Detailed Description
A complex intervention based on a proven lifestyle modification program (LMP) will be delivered to participants randomized to the intervention arm, starting in the early postnatal period. The intervention will consist of individualized face-to-face counseling on diet and weight management, meeting with exercise instructor, followed by telephone contact. Control will receive standard postnatal education materials and usual care provided by government health service.
Investigators
Professor Ronald C.W. Ma
Professor
Chinese University of Hong Kong
Eligibility Criteria
Inclusion Criteria
- •Women who developed gestational diabetes in their most recent pregnancy
- •GDM is diagnosed according to the WHO 2013 criteria of FBG ≥ 5.1mmol/l, or 1 hour glucose ≥10.0mmol/l, or 2 hour glucose ≥ 8.5mmol/l during 75g OGTT performed at 24-28 weeks of pregnancy
- •Singleton pregnancy
- •Reside normally in Hong Kong
- •Able to communicate in Chinese
- •Willing to give consent and follow study procedures
Exclusion Criteria
- •Subjects with pre-existing diabetes (T1D or T2D)
- •Subjects with life-threatening conditions including malignancy that is not in remission
- •Subjects with known psychiatric conditions including depression
- •Substance abuse or use of illicit substances
- •Subjects with significant renal impairment (eGFR\<60ml/min at baseline) or non-diabetic renal disease (e.g. biopsy-proven glomerulonephritis or obstructive uropathy)
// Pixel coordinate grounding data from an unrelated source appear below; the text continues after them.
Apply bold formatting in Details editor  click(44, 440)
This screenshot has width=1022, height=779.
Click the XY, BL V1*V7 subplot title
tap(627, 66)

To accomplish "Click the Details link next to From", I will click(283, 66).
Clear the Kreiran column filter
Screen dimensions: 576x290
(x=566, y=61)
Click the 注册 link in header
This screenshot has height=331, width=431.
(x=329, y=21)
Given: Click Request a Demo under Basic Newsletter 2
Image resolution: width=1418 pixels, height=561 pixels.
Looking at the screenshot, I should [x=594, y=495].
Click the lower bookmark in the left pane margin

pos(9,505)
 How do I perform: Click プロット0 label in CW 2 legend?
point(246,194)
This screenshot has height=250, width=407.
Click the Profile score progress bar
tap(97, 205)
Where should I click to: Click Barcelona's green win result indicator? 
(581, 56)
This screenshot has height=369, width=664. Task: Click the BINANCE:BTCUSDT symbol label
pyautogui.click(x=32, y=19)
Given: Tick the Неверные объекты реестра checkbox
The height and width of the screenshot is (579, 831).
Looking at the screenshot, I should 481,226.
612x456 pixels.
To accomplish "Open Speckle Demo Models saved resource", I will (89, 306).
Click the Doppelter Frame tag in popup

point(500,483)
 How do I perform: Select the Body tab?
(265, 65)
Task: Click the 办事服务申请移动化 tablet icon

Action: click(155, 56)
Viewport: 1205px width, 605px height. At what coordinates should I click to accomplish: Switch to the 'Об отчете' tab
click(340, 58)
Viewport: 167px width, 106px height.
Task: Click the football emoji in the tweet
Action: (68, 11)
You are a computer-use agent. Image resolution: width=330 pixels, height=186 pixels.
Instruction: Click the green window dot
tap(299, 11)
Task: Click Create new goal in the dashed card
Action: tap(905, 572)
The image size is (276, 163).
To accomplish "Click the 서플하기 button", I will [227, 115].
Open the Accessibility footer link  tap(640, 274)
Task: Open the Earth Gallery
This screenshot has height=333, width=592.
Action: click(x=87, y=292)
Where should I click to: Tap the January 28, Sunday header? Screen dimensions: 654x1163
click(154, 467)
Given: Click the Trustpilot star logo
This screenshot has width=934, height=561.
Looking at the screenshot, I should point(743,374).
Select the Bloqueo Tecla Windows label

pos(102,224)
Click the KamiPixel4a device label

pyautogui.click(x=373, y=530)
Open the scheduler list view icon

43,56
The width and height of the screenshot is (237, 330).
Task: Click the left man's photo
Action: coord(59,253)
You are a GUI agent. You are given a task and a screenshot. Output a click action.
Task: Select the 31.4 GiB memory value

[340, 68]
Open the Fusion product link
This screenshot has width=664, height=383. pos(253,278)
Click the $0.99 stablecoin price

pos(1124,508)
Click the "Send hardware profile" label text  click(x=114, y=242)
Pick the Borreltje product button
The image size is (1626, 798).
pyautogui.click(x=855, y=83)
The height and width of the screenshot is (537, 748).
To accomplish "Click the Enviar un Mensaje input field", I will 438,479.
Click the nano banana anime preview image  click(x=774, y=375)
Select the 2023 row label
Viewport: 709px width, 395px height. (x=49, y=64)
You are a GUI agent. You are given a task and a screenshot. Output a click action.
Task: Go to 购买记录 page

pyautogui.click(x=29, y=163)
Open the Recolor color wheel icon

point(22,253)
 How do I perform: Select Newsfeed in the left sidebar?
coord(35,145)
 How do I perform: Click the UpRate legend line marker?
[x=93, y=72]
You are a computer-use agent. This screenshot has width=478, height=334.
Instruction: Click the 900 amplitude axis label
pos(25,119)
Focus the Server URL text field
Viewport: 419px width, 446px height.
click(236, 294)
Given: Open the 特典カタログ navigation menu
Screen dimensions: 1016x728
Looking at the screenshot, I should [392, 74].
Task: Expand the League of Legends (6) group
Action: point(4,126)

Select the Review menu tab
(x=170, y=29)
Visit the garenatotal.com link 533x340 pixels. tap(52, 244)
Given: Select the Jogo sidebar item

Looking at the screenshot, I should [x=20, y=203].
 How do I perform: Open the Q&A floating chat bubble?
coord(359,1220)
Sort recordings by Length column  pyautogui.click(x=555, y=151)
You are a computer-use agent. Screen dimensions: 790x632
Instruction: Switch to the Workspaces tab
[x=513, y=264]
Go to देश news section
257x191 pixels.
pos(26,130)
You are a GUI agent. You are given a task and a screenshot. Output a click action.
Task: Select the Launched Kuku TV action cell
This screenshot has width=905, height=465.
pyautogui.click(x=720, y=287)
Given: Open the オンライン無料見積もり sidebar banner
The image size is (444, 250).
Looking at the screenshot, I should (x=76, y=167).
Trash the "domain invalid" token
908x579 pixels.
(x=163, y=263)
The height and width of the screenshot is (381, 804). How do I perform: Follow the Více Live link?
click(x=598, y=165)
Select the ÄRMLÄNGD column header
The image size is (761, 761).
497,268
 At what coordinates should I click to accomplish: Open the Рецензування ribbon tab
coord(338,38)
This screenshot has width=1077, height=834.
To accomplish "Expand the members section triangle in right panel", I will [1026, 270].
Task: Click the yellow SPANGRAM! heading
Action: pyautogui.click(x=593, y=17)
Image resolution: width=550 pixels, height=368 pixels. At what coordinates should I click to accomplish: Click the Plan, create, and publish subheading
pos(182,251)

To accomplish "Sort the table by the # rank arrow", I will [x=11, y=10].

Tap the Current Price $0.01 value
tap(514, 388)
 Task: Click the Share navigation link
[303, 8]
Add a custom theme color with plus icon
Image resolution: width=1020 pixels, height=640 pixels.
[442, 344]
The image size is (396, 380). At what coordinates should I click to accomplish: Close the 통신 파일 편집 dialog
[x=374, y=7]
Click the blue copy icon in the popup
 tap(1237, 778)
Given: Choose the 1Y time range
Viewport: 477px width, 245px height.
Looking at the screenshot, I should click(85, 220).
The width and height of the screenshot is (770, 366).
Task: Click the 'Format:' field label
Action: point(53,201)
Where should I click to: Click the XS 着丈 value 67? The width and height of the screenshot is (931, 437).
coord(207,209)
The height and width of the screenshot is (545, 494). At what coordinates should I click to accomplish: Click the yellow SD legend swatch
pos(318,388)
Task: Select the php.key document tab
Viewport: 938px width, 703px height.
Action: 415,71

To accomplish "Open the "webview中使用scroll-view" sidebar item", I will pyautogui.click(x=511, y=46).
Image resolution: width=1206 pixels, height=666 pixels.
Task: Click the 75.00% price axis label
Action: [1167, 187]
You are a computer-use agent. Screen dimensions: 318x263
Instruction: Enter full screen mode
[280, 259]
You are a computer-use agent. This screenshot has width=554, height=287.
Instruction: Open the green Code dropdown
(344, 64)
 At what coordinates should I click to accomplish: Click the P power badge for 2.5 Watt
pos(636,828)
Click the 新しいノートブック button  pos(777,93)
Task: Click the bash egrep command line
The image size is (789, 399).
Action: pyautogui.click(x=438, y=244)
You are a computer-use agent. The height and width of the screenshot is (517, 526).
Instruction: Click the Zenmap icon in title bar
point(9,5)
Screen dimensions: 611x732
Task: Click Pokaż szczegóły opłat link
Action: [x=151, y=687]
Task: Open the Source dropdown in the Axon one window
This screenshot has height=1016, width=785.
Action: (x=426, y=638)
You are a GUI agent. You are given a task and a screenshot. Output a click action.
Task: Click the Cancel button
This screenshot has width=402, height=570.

- •Subjects on chronic corticosteroids treatment
- •Subjects with known myocardial infarction within the preceding 3 months
- •Major physical disability
- •Participation in other intervention trials
- •Surgical or medical interventions to treat obesity
Outcomes
Primary Outcomes
Proportion achieving body weight goal
Time Frame: Baseline, 12 months
3% body weight change at 12 months if pre-pregnant BMI ≥ 23kg/m2, or for those with pre-pregnant BMI \<23 kg/m2, either back to pre-pregnant weight or maintaining within BMI \<23 kg/m2
Secondary Outcomes
- Change in diabetes risk(Baseline, 12 months)
- Changes in fasting glucose(Baseline, 12 months)
- Changes in physical activity(Baseline, 12 months)
- Changes in quality of life indices(Baseline, 12 months)
- % of achieving dietary intervention goal(Baseline, 8weeks, 12 months)